My colleague Cameron Beatley sent me this handy chart:

Quick Guide to Programming Languages

The proliferation of modern programming languages (all of which seem to have stolen countless features from one another) sometimes makes it difficult to remember what language you're currently using. This handy reference is offered as a public service to help programmers who find themselves in such a dilemma.

Task

Shoot yourself in the foot.

Comparison

C
You shoot yourself in the foot.
C++
You accidentally create a dozen instances of yourself and shoot them all in the foot. Providing emergency medical assistance is impossible since you can't tell which are bitwise copies and which are just pointing at others and saying, "That's me, over there."
FORTRAN
You shoot yourself in each toe, iteratively, until you run out of toes, then you read in the next foot and repeat. If you run out of bullets, you continue with the attempts to shoot yourself anyways because you have no exception-handling capability.
Pascal
The compiler won't let you shoot yourself in the foot.
Ada
After correctly packing your foot, you attempt to concurrently load the gun, pull the trigger, scream, and shoot yourself in the foot.

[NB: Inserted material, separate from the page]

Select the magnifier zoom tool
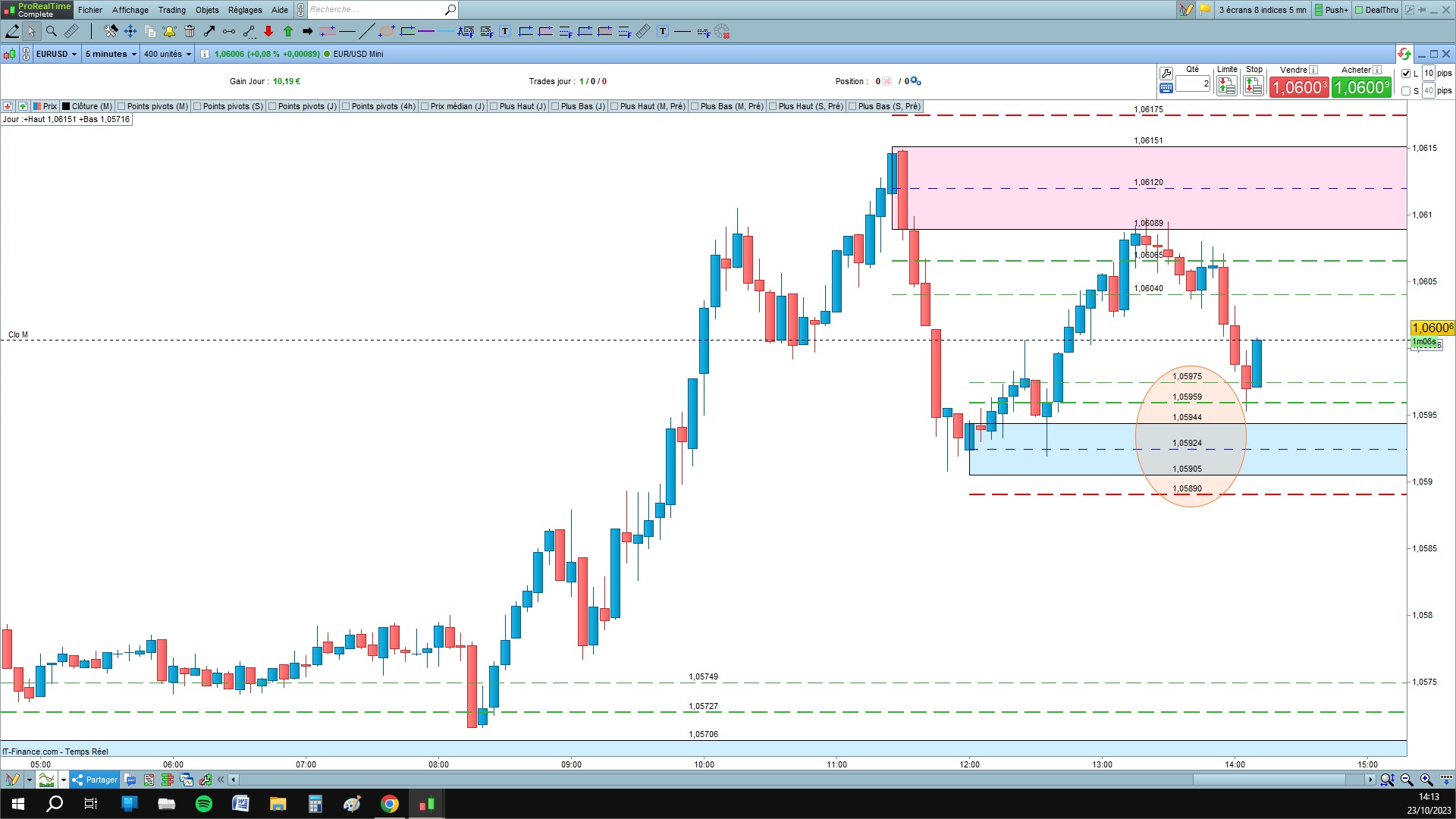51,31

When you try, however, you discover you can't because your foot is of the wrong type.
COBOL
Using a COLT 45 HANDGUN, AIM gun at LEG.FOOT, THEN place ARM.HAND.FINGER on HANDGUN.TRIGGER and SQUEEZE. THEN return HANDGUN to HOLSTER. CHECK whether shoelace needs to be re-tied.
LISP
You shoot yourself in the appendage which holds the gun with which you shoot yourself in the appendage which holds the gun with which you shoot yourself in the appendage which holds the gun with which you shoot yourself in the appendage which holds the gun with which you shoot yourself in the appendage which holds the gun with which you shoot yourself in the appendage which holds...
FORTH
Foot in yourself shoot.
Prolog
You tell your program that you want to be shot in the foot. The program figures out how to do it, but the syntax doesn't permit it to explain it to you.
BASIC
Shoot yourself in the foot with a water pistol. On large systems, continue until entire lower body is waterlogged.
Visual Basic
You'll really only appear to have shot yourself in the foot, but you'll have had so much fun doing it that you won't care.
HyperTalk
Put the first bullet of gun into foot left of leg of you. Answer the result.
Motif
You spend days writing a UIL description of your foot, the bullet, its trajectory, and the intricate scrollwork on the ivory handles of the gun. When you finally get around to pulling the trigger, the gun jams.
APL
You shoot yourself in the foot, then spend all day figuring out how to do it in fewer characters.
SNOBOL
If you succeed, shoot yourself in the left foot. If you fail, shoot yourself in the right foot.
Unix
ls
foot.c foot.h foot.o toe.c toe.o
% rm * .o 
rm:.o no such file or directory
% ls
%
Concurrent Euclid
You shoot yourself in somebody else's foot.
370 JCL
You send your foot down to MIS and include a 400-page document explaining exactly how you want it to be shot. Three years later, your foot comes back deep-fried.
Paradox
Not only can you shoot yourself in the foot, your users can, too.
Access
You try to point the gun at your foot, but it shoots holes in all your Borland distribution diskettes instead.
Revelation
You're sure you're going to be able to shoot yourself in the foot, just as soon as you figure out what all these nifty little bullet-thingies are for.
Assembler
You try to shoot yourself in the foot, only to discover you must first invent the gun, the bullet, the trigger, and your foot.
Modula2
After realizing that you can't actually accomplish anything in this language, you shoot yourself in the head.